Two former Japanese prime ministers -- Morihiro Hosokawa and Junichiro Koizumi -- have teamed up to increase the pressure on incumbent Prime Minister Shinzo Abe to stop the resumption of nuclear power in the country.

TOKYO: Two former Japanese prime ministers -- Morihiro Hosokawa and Junichiro Koizumi -- have teamed up to increase the pressure on incumbent Prime Minister Shinzo Abe to stop the resumption of nuclear power in the country.

A new organisation, called the “Japan Assembly for Nuclear Free Renewable Energy”, has been launched with the main objective of calling for a nuclear free Japan, and promoting the development and use of renewable energy -- and it has been getting a lot of media attention.
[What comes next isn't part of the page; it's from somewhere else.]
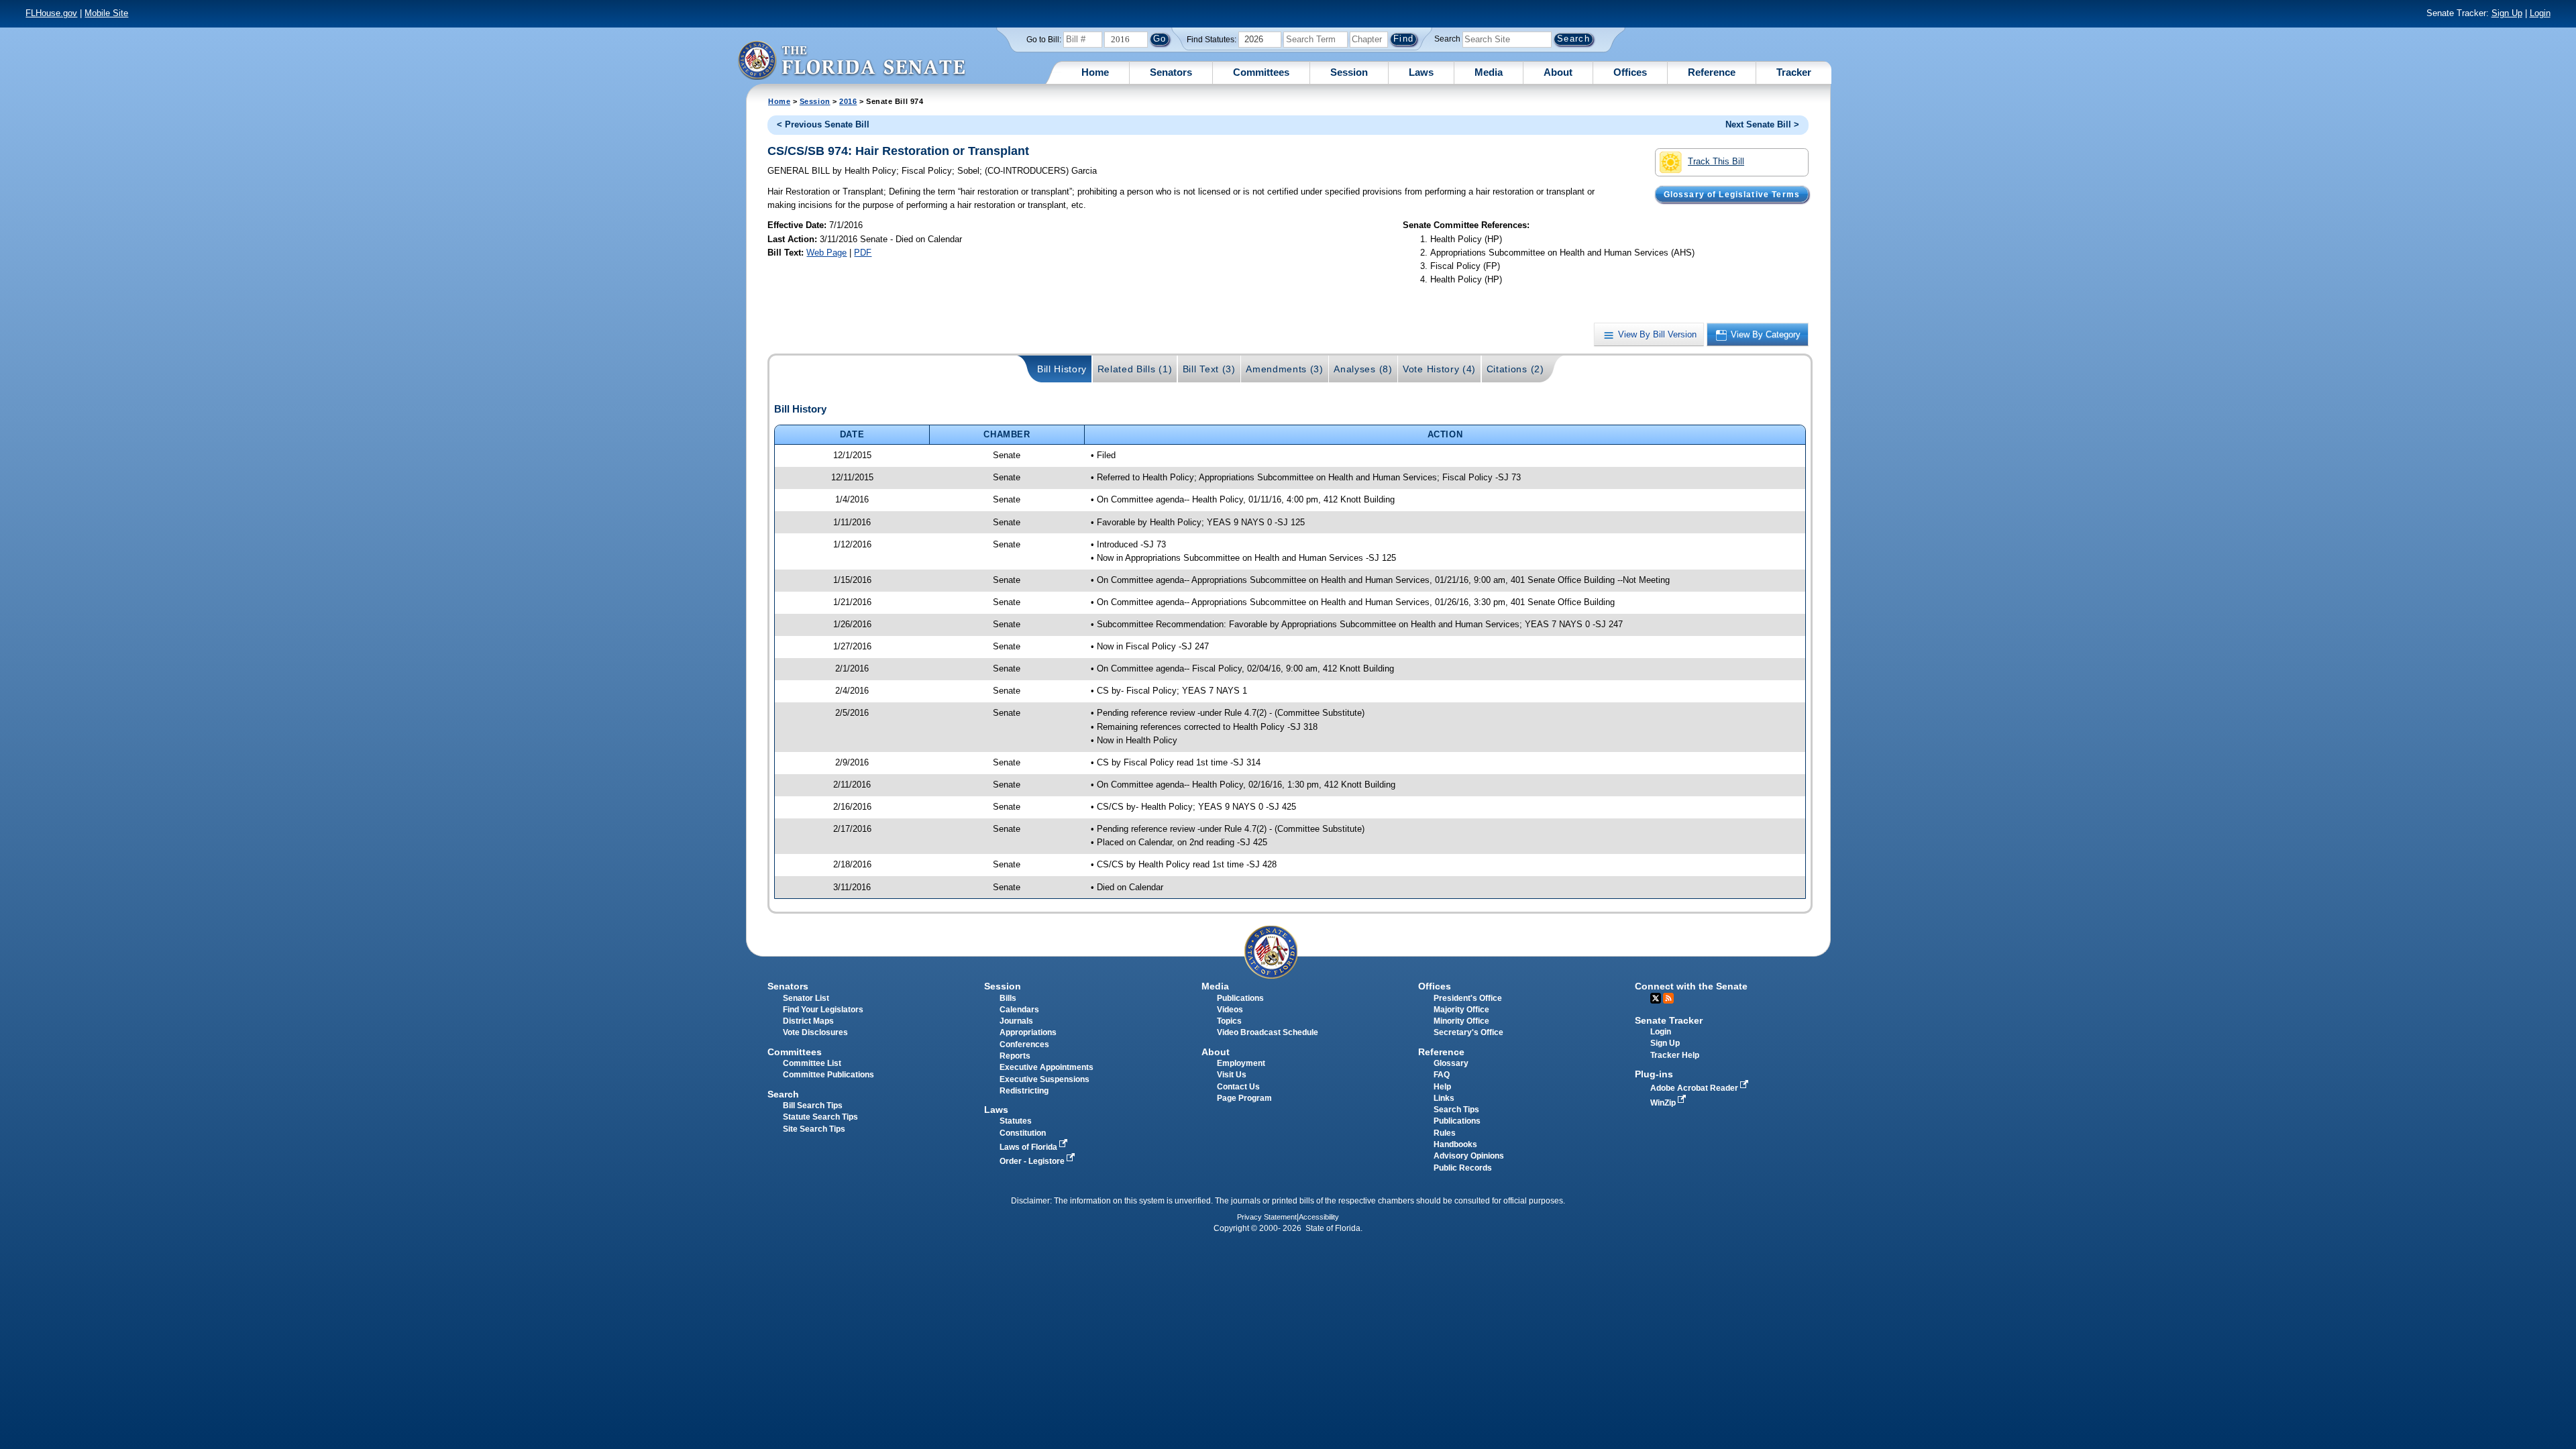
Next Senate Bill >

Thirty per cent of Japan's energy source comes from nuclear power.

But since the meltdown of the Fukushima Daiichi Nuclear Power Plant in 2011, reactors have gone off-line nationwide.

More than 350 people turned up to celebrate the launch of the new group.

"It's wonderful that the former prime ministers have stood up. I didn't want to miss the opportunity to take part in this gathering,” said a man who attended the launch.

Heading the group is Mr Hosokawa, who recently ran for Tokyo governor on an anti-nuclear platform.

He was backed by another former Prime Minister Junichiro Koizumi, who also plays an important role in the organisation.

"First, we are against the restart of Japan's nuclear reactors. We want to transfer nuclear power to natural energy, build an economy that can capitalise on it and build a society where we do not have to worry about radiation,” he said.

Mr Koizumi said: "All nuclear plants have stopped, not only for 3 months, or 6 months, but for almost a year. Has Japan been unable to survive without nuclear power? We have prevailed.

“People may say I am a person of the past. But I will, with the generation of the future, work towards creating a country without nuclear power."

Joining them in the anti-nuclear drive is a long list of celebrities, including actors, authors, people from the music industry and local authorities.

Many feel it is important to remember the Fukushima nuclear crisis and the impact it had on many lives then, and today.

Rika Kayama, a practicing psychiatrist, said: "There were many who were psychologically hurt by the nuclear accident. Even in Tokyo, many suffered and it was the first time I experienced such a wave of patients."

However, it is unlikely that Mr Abe's stance on nuclear energy will change.

He has reiterated during his recent London trip that he has decided to restart Japan's nuclear power plants following safety checks.

Still, the group said it plans to hold regular meetings and forums, to generate momentum and pressure the government to stop the generation of nuclear energy in Japan.